Wir verstehen uns als eine lernende Organisation, tauschen uns regelmäßig mit unseren Netzwerkpartner*innen zu Weiterentwicklungsmöglichkeiten des Monitorings aus und unternehmen in diesem Sinne immer wieder prototypische Versuche, die wir anschließend reflektieren, erweitern oder auch beenden. So haben wir im FAIR SHARE Monitor 2023 zum Beispiel einen Blick auf die Geschlechterverteilung in Stiftungen öffentlichen Rechts geworfen.

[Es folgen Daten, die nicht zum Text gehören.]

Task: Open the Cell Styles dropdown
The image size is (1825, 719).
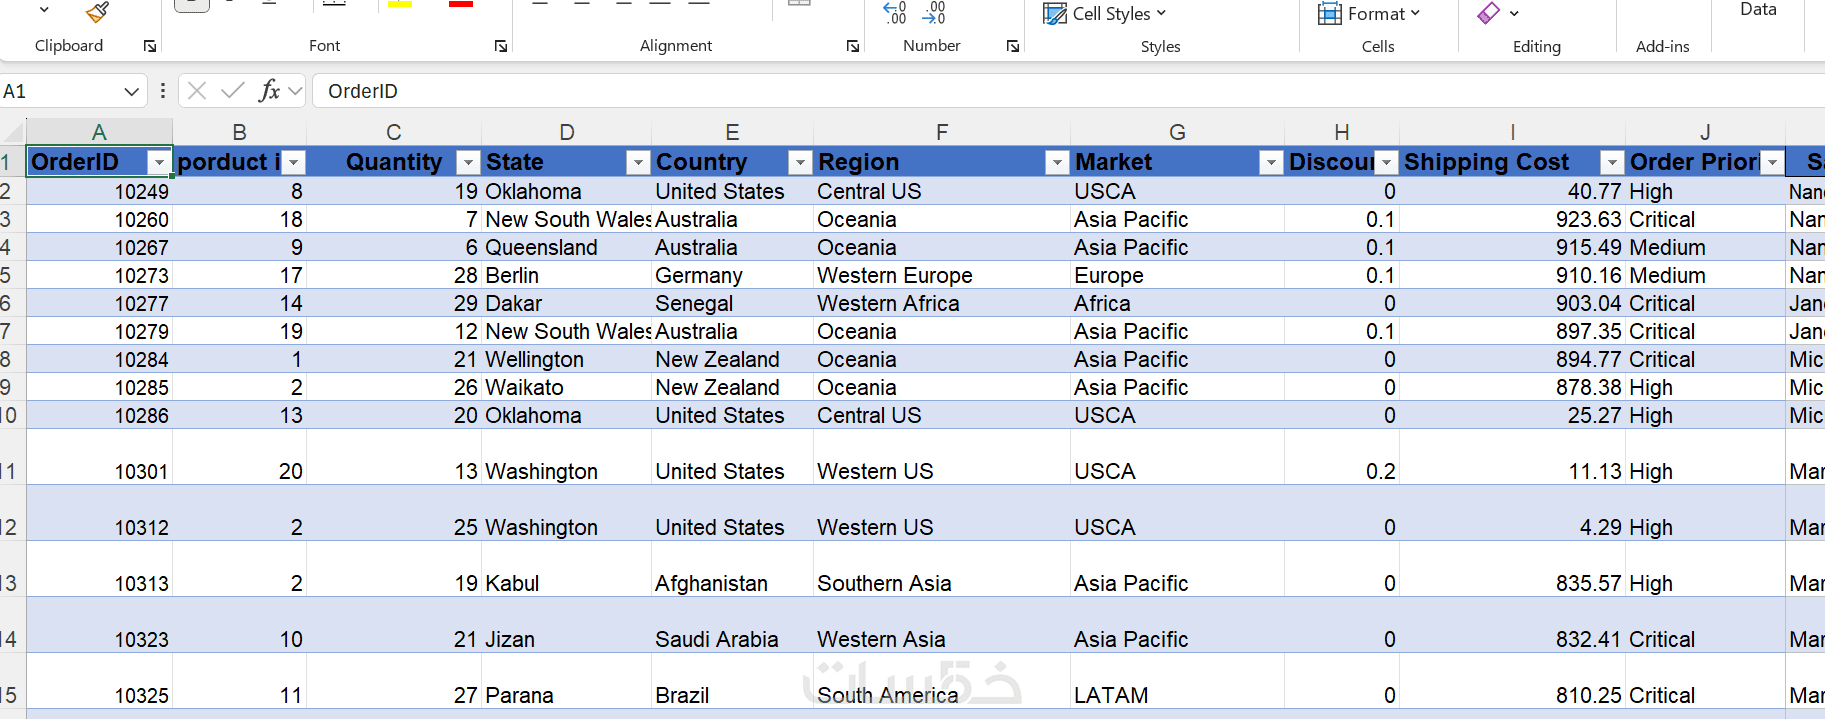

Mit etwas Abstand und nach weiteren Gesprächen haben wir uns jedoch da sie zu den juristischen Personen des öffentlichen Rechts zählen, wie Behörden aufgebaut sind und funktionieren, politisch besetzte Ämter haben und trotz der Themen, die sie bearbeiten, strukturell eher dem Staat als der Zivilgesellschaft zuzuordnen sind. Auch wissenschaftliche Forschungseinrichtungen, die sich in ihrem Selbstverständnis tendenziell von der Zivilgesellschaft abgrenzen und sich als eigenen Bereich wahrnehmen werden wir zukünftig nicht mehr im Monitoring untersuchen.

Die Arbeit in diesen Organisationen wird sowohl durch hauptamtlich als auch ehrenamtlich tätige Person geleistet. Jedoch beschäftigen derzeit lediglich 27% der ZGOs bezahlte Mitarbeiter*innen.[5] Unser Monitoring nimmt im Hinblick auf die Geschlechterrepräsentation in Führungspositionen diese Gruppe in den Blick, da hauptamtliche Mitarbeiter*innen zumeist mehr, längerfristig und und unmittelbarer Gestaltungsmacht auf die Organisationsstrukturen haben. Das engagement der rund 16 Millionen [6] ehrenamtlichen Mitarbeiter*innen ist für die ZGOs zwar unerlässlich, doch zumeist punktuell und kurzzeitig, sodass die Datenlage sehr fluid und lückenhaft ist. Jedoch zählen wir auch die überwiegend ehrenamtlichen Aufsichts- oder Kontrollgremien der Organisationen, denen gegenüber eine Geschäftsführung Rechenschaft ablegen muss und die Einfluss auf die Stellenbesetzung nehmen, zu der höchsten Führungsebene dazu und untersuchen sie im Rahmen des Monitorings

Während der deutsche FAIR SHARE Monitor sich auf in Deutschland ansässige ZGOs mit lokalem bis hin zu transnationalem Wirkungsbereich bzw. die deutschen Sektionen global agierender Organisationen konzentriert, untersucht der internationale FAIR SHARE Monitor die Zentralsekretariate sowie die Gesamtheit aller nationalen Sektionen der größten global agierenden ZGOs.

Quellen:

[1] Rupert Graf Strachwitz (2020): “Basiswissen Zivilgesellschaft”. Maecenata Stiftung, Opusculum Nr.140, S. 6.

[2] Annette E. Zimmer, Ruth Simsa (2014): “Forschung zu Zivilgesellschaft, NPOs und Engagement: Quo vadis?”. S. 21.

[3] Rupert Graf Strachwitz (2020): “Basiswissen Zivilgesellschaft”. Maecenata Stiftung, Opusculum Nr.140, S. 5.